Putting aside even these sometimes helpful constructs, how are we listening to the moment? As I write, our elected representatives in the House have been cramming their words, hopes, fears, wisdom and foolishness into 30-second increments in which they may hold forth, or yield to a colleague.

How are we holding this rhetoric, as this selected/elected group attempts to connect or cloud cause and effect, to draw a boundary between unquestionable incitement and damnable but not impeachable behavior? Will the Lost Cause of the American Civil War gain new life or immanent death now that its flag has been waved in the US Capitol?

Meanwhile I feel like I am sweeping up broken glass.

I am punctured over and over again, bleeding bright red in spite of voting blue. I find little slivers everywhere, as I search for emerging kindnesses, bits of order, the right words, the right actions.  I am calmed by the rock pictured above, that fits comfortably if roughly in the palm of my hand.

In this rock, I have the gift of holding deep time in my hand

Last night I received this granite emissary of the Sandia Mountains near Albuquerque from my good friend and geologist-writer Deb Green. Today I asked her to share its significance with our online practice group. She said the rock, as it sits on its flat side – as it does in the banner photo – is in both the shape and color of these mountains. You can see the salmon pink of orthoclase feldspar, the green of epidote, and shining specks of mica among the quartz and other minerals, colors true to “Sandia” (Spanish for “watermelon.”)

Deb had been sitting for meditation on a boulder. Tapping its edge as she rose, this chunk fell off in her hand, “because it was weathering in place.” She went on to describe how this really hard rock that had built a whole mountain range had, through countless freeze and thaw cycles, fractured and broken off so easily. 

The rock is some 1.3 – 1.4 billion years old. The “deep time” embodied in these rocks, she said, renders her insignificant in the scheme of things, and simultaneously frees her “to go for” what she is here for on this earth, at this moment.

A few minutes later another group member questioned, how do we get through to people who seem as solid as boulders impervious to change, who hold so tightly to a view of the world that is anathema to us?

Here’s what has come to me, some hours later.
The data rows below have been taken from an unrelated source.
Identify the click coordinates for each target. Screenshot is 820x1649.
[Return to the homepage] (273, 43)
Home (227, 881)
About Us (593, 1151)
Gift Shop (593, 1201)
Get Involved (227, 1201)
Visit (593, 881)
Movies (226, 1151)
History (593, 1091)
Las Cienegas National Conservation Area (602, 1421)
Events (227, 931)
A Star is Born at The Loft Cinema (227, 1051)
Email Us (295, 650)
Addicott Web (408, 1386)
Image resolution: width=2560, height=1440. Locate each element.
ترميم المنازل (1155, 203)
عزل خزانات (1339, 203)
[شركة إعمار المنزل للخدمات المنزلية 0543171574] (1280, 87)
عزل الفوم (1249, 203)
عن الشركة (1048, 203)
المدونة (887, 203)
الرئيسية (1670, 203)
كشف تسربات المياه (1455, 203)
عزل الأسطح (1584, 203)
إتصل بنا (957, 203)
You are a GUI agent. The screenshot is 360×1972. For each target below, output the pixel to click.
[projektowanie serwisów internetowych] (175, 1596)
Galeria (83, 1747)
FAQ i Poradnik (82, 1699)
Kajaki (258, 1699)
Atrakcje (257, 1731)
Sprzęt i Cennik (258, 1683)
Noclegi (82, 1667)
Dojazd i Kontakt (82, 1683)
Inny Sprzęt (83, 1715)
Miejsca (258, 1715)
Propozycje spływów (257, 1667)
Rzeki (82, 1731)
We may not ever “get through” to them.

Maybe, just maybe, we can enter into relationship with some of them.

First, we restrain them.

This is what I devoutly pray will result from impeachment and whatever other additional legal means we have at hand to effectively restrain acts of domestic insanity and terrorism, including the fomenting of hatred in word or deed and the use of casual threat. This can work only as civilian and military policing, prosecutors, judges and jurors each come to their own deep moments of reckoning with Whiteness. This will take long, but not long enough to register as deep time.

Here is the true meaning and value of compassion and nonviolence, when it helps us to see the enemy’s point of view, to hear his questions, to know his assessment of ourselves. For from his view we may indeed see the basic weaknesses of our own condition, and if we are mature, we may learn and grow and profit from the wisdom of the brothers who are called the opposition.”

When I hear a false equivalency used to justify or normalize the sitting President’s words and behaviors, I know to listen for the grains of truth that are there, especially the ones that ping “true” for me in my own thoughts and actions.

And then, we melt. Um, our enemies? Ourselves? A bit of each?

The word “MELT” came into my mind, all CAPS,  an oversized billboard. And, frankly, this act remains aspirational,  a level of holy human action and courage still beyond me. I just don’t have the heart, “le coeur” for it.

So I come back to William Stafford’s answer to his own question, and this has to do me for now:

What can a person do to help

bring back the world?

We have to watch it and then look at each other.

Together we hold it close and carefully

save it, like a bubble that can disappear

if we don’t watch out.

Please think about this as you go on. Breath on the world.

Hold out your hands to it. When mornings and evenings

roll along, watch how they open and close, how they

invite you to the long party that your life is.